[Records excerpted from a collection]:
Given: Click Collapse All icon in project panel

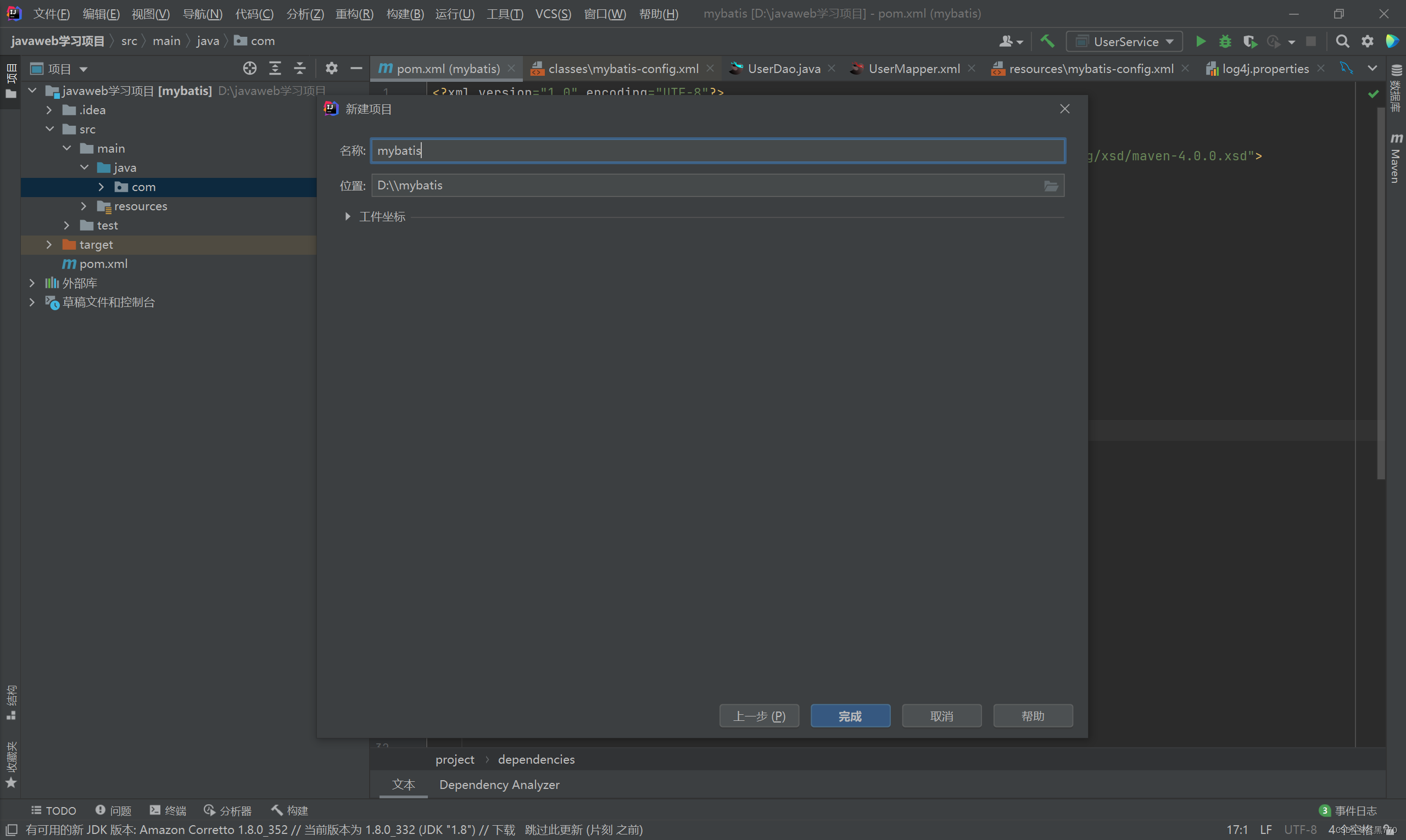Looking at the screenshot, I should click(299, 69).
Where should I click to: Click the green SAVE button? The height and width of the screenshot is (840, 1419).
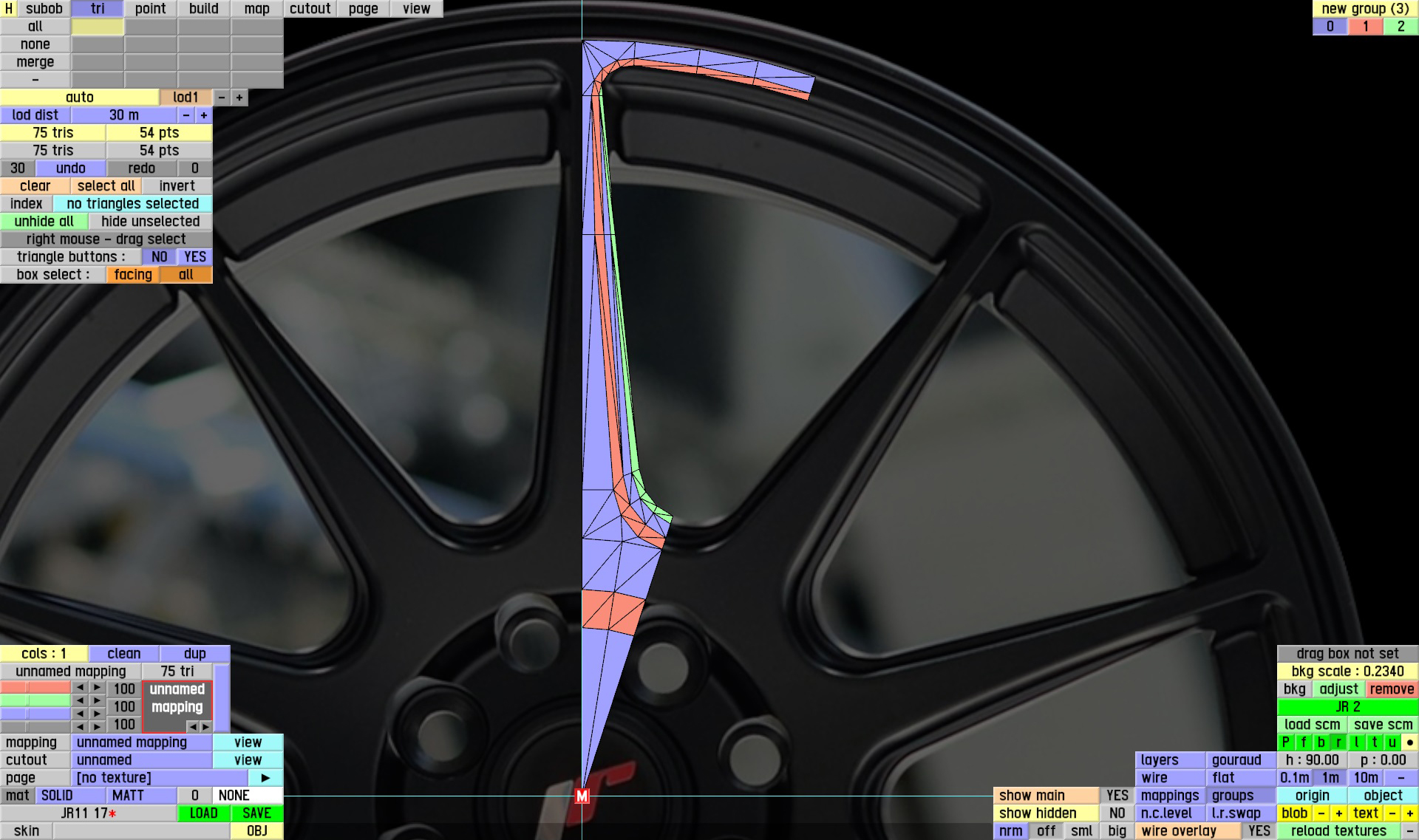point(256,813)
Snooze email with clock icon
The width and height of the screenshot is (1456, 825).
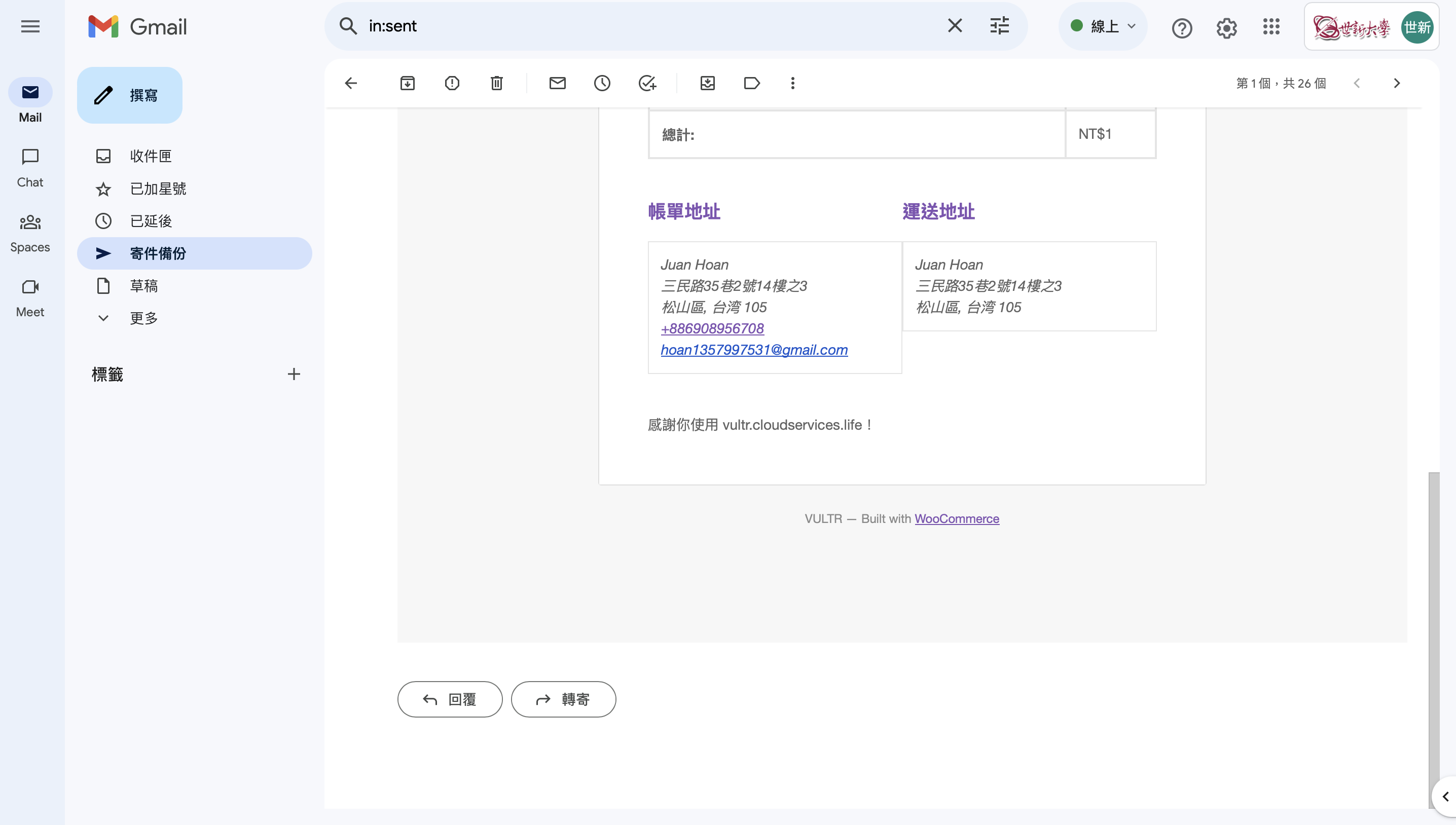[x=602, y=83]
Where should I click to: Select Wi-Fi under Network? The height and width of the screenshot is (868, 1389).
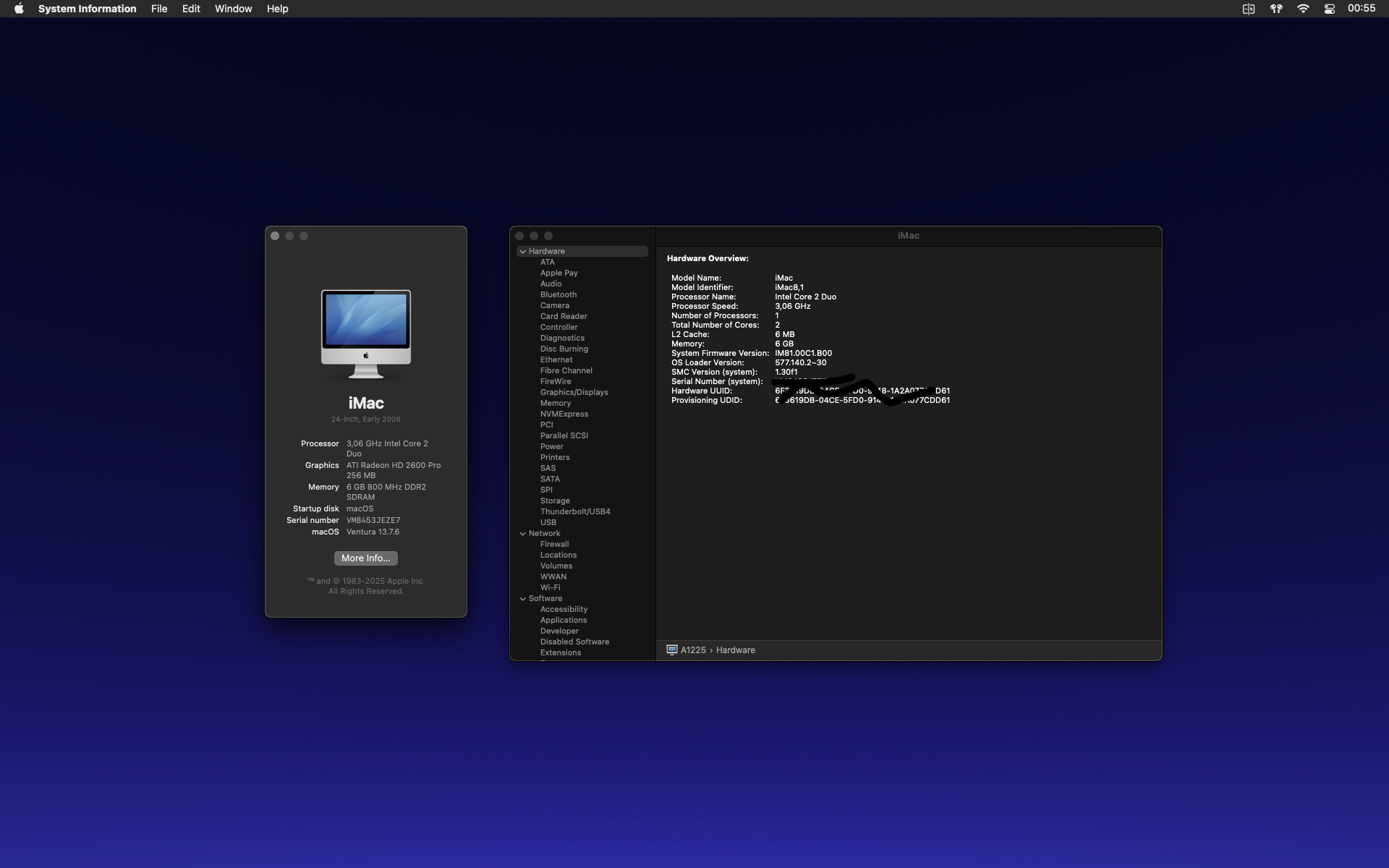[x=550, y=587]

[Aim of the task]: Nothing but an exact copy of the data above, minus its pictures, should appear in the response.

[Answer to the exercise]:
Given: Click Collapse All icon in project panel

Looking at the screenshot, I should click(299, 69).
Where should I click to: Click the green SAVE button? The height and width of the screenshot is (840, 1419).
point(256,813)
Snooze email with clock icon
The width and height of the screenshot is (1456, 825).
[x=602, y=83]
Where should I click to: Select Wi-Fi under Network? The height and width of the screenshot is (868, 1389).
[x=550, y=587]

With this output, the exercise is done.